Ma i benefici delle pause tra le riprese di Ashes of Time non si sono fermati lì; è in questi interstizi che prende forma una storia apparentemente minore, le vicende parallele di due agenti di polizia innamorati nella Hong Kong odierna. Budget contenuto, trama inesistente e opera indimenticabile, forse a tutt'oggi il miglior concentrato possibile delle manie e fissazioni del cinema di Wong Kar-wai e dello spirito popolare ma intriso di vitalità artistica di Hong Kong tutta: il film esce nel 1994 e si chiama Chungking Express, ma in Italia viene distribuito come Hong Kong Express. Al mondo occidentale lo fa conoscere Quentin Tarantino, rendendolo immediatamente un cult, dalla risonanza destinata a non estinguersi mai. L'anno successivo, sfruttando un episodio di Hong Kong Express dilatatosi eccessivamente e accostandogli un'altra “storia parallela”, Wong Kar-wai torna sui medesimi lidi e prova a ripetere l'esperimento. Angeli perduti non è all'altezza del predecessore, perché calca leggermente la mano dove Hong Kong Express prediligeva il lirismo della semplicità, ma è un altro abbacinante racconto di spleen metropolitano, immortalato dalle luci al neon di una metropoli notturna e inafferrabile. Happy Together, del 1997, raccontando un triangolo omosessuale diviso tra Hong Kong e Argentina, porta il binomio melò-tormento esistenziale ad altezze visivamente sublimi anche se a un passo dal rischio di manierismo: non per la giuria del festival di Cannes, che tributa a Wong il premio per la Miglior Regia.

Il 1997 è anche l'anno dell'handover, ossia del ritorno (parziale) di Hong Kong alla Cina; processo che si completerà nel fatidico 2046, un anno che per la poetica dell'autore diviene una sorta di ossessione ricorrente. In the Mood for Love del 2000 è per alcuni l'apice di WKW, forse ambizioso come mai prima d'ora nel fotografare lo splendore di sequenze ideate per rimanere impresse nella memoria e destinate a riuscirci, anche grazie alla colonna sonora di Shigeru Umebayashi. L'amore impossibile e non concretizzabile di un marito e una moglie, trascurati dai rispettivi coniugi fedifraghi, presta il fianco a digressioni liriche ed estetiche che trovano compimento tra le pareti ancestrali del tempio di Angkor Wat. Sequel mascherato di In the Mood for Love e in realtà terzo capitolo di una trilogia che si ricollega a Days of Being Wild è il visionario 2046, croce e delizia dei fan del regista.
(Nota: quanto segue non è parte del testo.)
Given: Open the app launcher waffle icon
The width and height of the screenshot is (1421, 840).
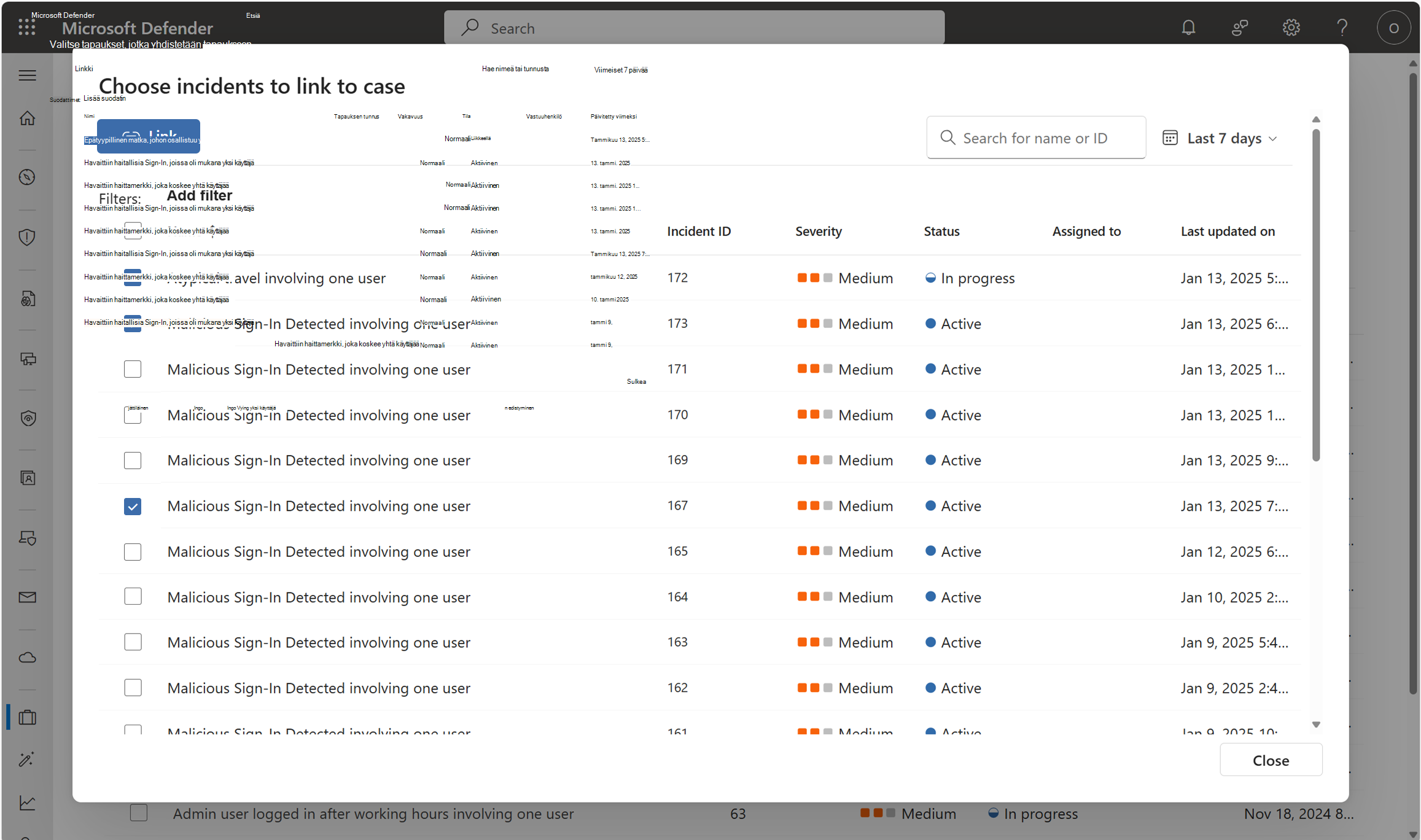Looking at the screenshot, I should click(26, 27).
Qualcuno si allontana di fronte all'autoreferenzialità quasi ostentata del regista, dove altri si appassionano ancor di più all'apoteosi della visione di Wong, che attraverso l'alter ego dello scrittore interpretato da Tony Leung Chiu-wai cerca in tre diverse donne la Su Li Zhen di In the Mood for Love, irraggiungibile e irresistibile oggetto d'amore. Dopo aver presieduto la giuria di Cannes nel 2006, Wong Kar-wai gira nel 2007 il primo film hollywoodiano: Un bacio romantico (My Blueberry Nights in originale), rivisitazione di temi e personaggi a lui cari con interpreti occidentali. Wong torna in patria per dedicarsi a The Grandmasters, storia di Ip Man, maestro dello stile di arti marziali wing chun noto per aver addestrato Bruce Lee. Mentre gli anni trascorrono e si addensano le voci sul film, nel frattempo Wilson Yip confeziona la sua versione della storia, rivolgendosi a un target più popolare e scegliendo le doti eccelse del kung fu di Donnie Yen per la parte di Ip Man. Wong osteggia la produzione della pellicola, obbligando a un cambio del titolo da The Grandmaster Ip Man al semplice Ip Man. Il film sarà campione di incassi al botteghino e genererà un sequel, ancora diretto da Wilson Yip, mentre solo nel 2013 vedrà la luce The Grandmasters, aprendo la 63.ma edizione della Berlinale, con Wong Kar-wai nuovamente nei panni del Presidente di Giuria.